[start]
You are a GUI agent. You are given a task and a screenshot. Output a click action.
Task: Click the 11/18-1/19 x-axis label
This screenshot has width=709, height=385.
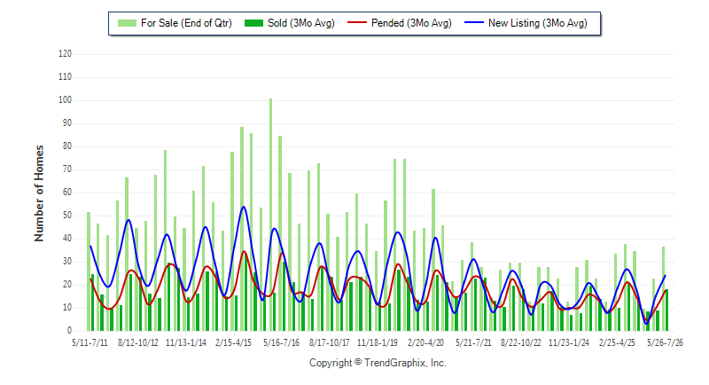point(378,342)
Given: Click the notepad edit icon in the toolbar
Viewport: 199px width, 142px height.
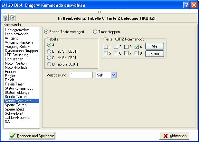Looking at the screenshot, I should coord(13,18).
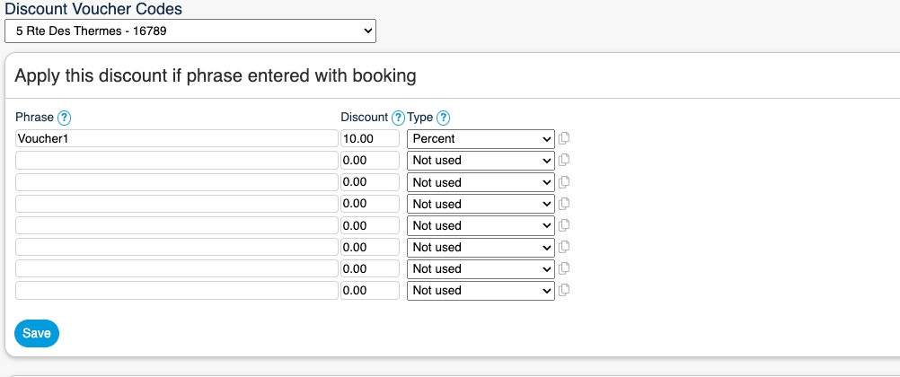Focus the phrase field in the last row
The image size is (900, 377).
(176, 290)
[end]
Requirement =>
Copy all of the records above character for character, leaving out the pictures.

Task result =>
You are a GUI agent. You are given a task and a screenshot. Output a click action.
Task: Click the 11/18-1/19 x-axis label
This screenshot has width=709, height=385.
point(378,342)
Given: Click the notepad edit icon in the toolbar
Viewport: 199px width, 142px height.
Looking at the screenshot, I should coord(13,18).
Focus the phrase field in the last row
The image size is (900, 377).
(176, 290)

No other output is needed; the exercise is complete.